▸ EXERCISE GOAL
What lines in the records below hold the string "This"? Please show them.

▸ SUPPLIED RECORDS
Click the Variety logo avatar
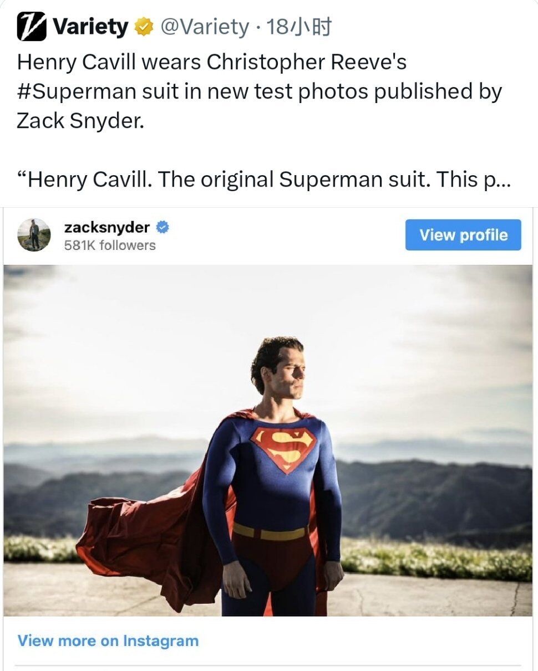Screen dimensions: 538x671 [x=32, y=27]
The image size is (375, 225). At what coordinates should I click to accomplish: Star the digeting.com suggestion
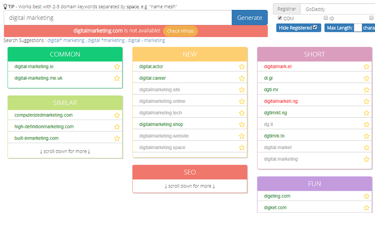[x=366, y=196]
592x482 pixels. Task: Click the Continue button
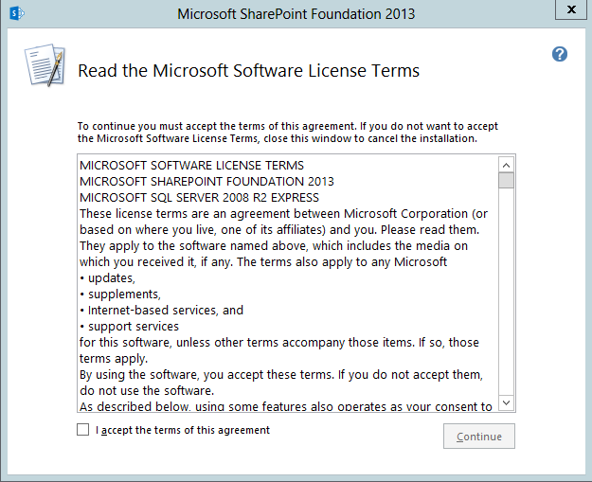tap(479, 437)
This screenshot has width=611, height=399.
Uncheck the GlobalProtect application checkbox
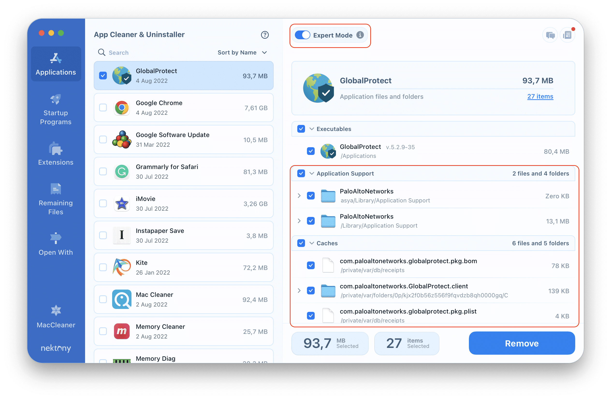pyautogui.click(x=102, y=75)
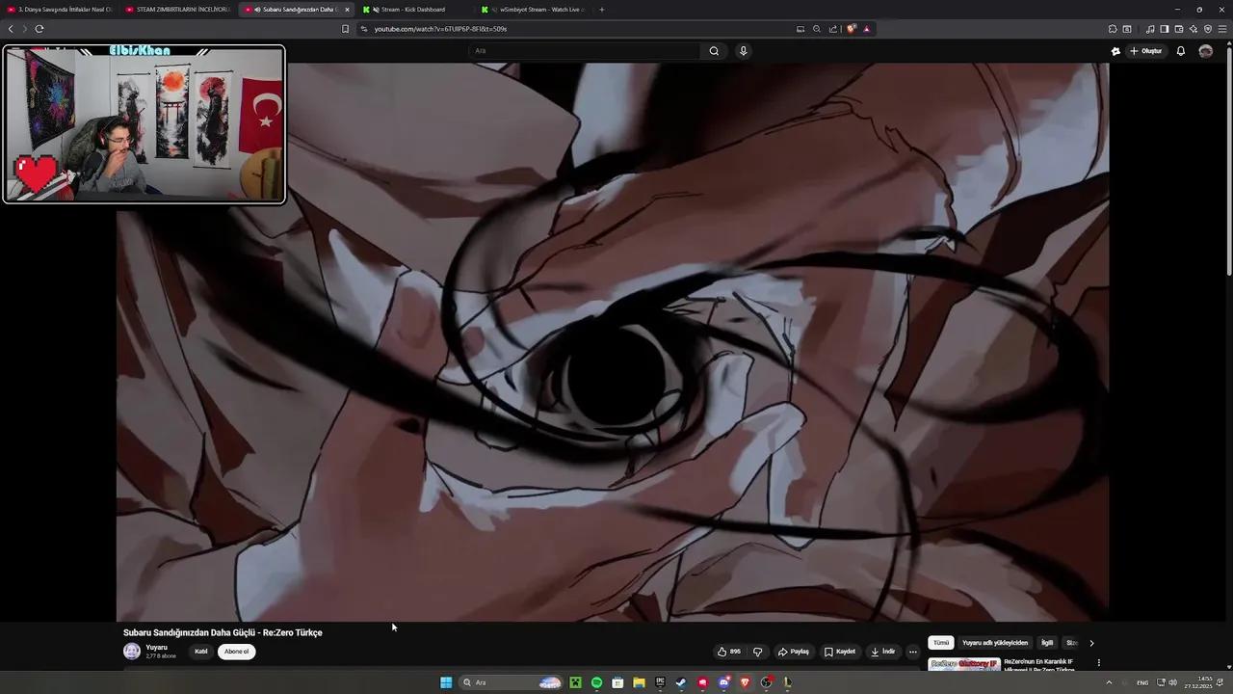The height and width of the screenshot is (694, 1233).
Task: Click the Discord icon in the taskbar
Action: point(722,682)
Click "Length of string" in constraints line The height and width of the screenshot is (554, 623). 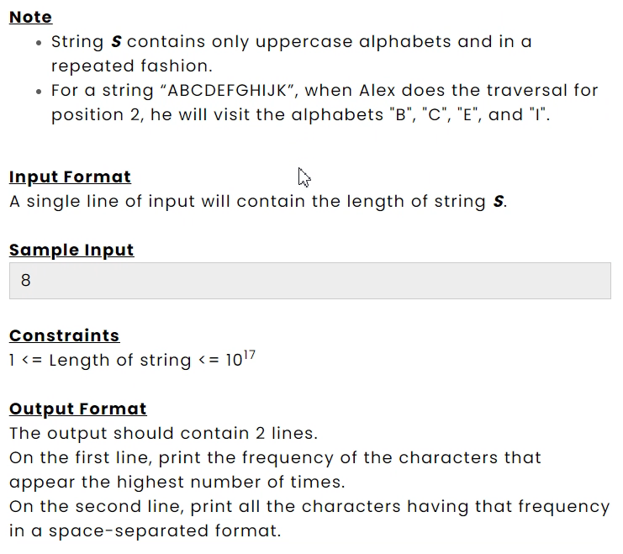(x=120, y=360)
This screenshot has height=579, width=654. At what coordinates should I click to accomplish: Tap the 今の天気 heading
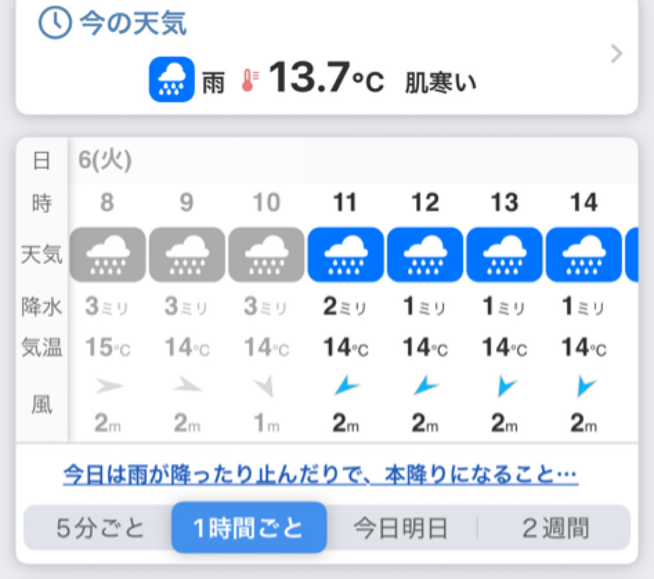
--
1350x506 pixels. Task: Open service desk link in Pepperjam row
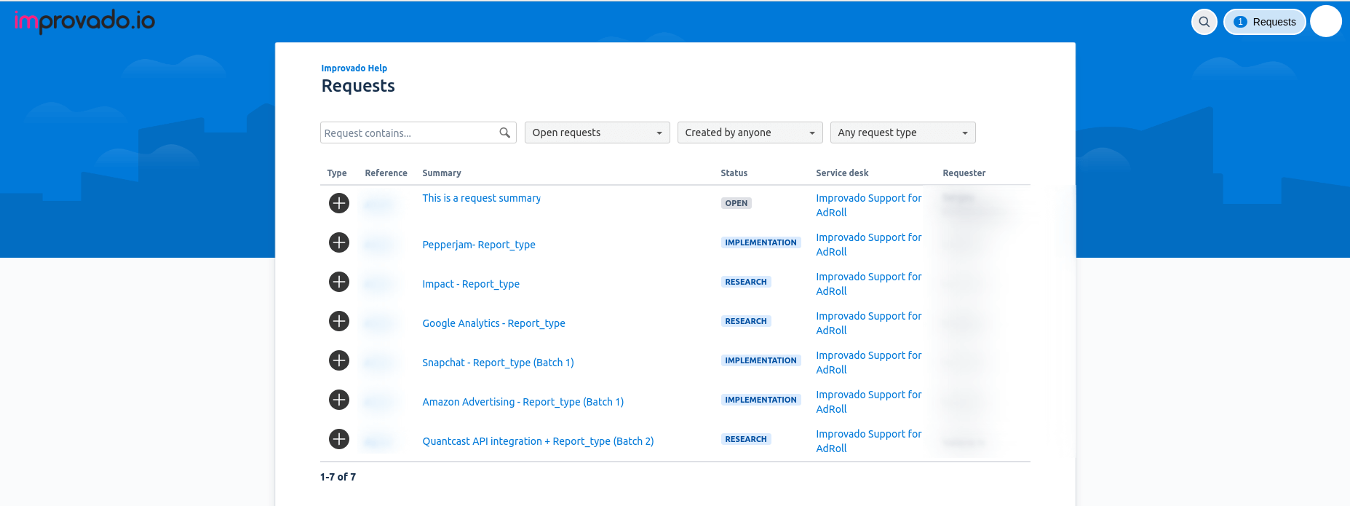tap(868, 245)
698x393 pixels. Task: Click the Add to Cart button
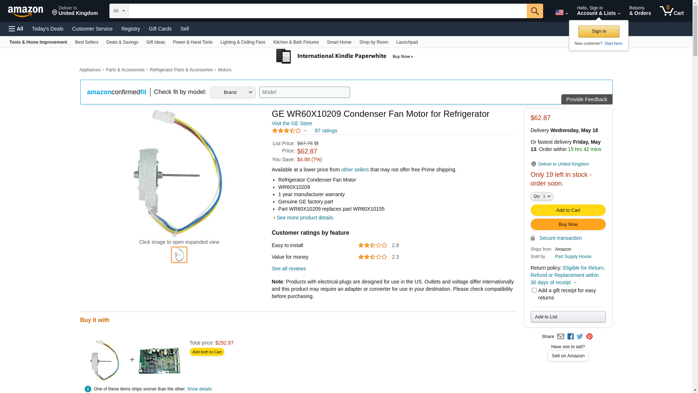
--
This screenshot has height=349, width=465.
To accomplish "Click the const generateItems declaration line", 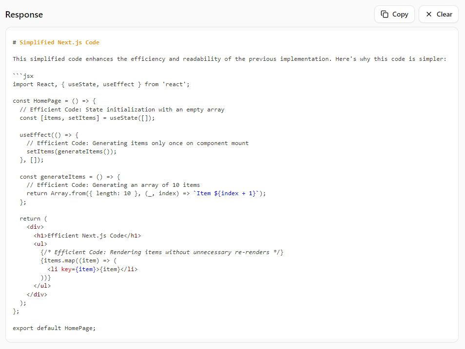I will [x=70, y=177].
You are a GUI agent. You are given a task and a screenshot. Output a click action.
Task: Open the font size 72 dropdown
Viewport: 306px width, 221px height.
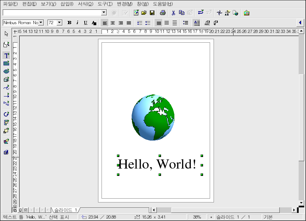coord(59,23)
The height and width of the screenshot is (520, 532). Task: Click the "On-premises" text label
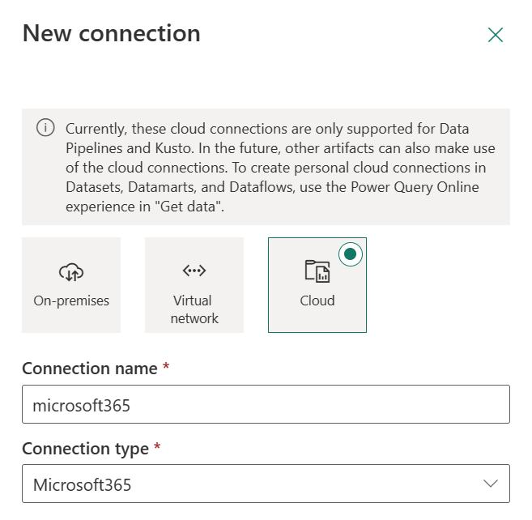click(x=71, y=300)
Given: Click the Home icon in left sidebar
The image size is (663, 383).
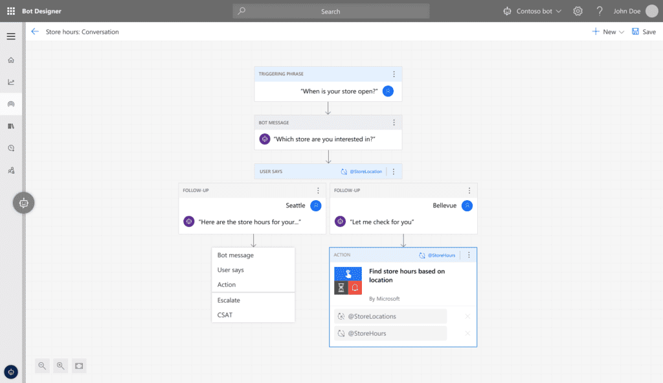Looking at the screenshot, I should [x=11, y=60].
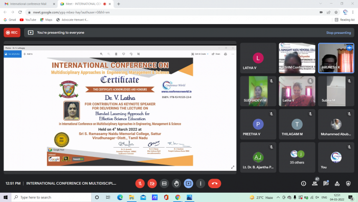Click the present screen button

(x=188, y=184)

▸ TASK SOLUTION
This screenshot has width=611, height=399.
This screenshot has height=579, width=654. At what coordinates should I click to accomplish: Tap the 今の天気 heading
This screenshot has height=349, width=465.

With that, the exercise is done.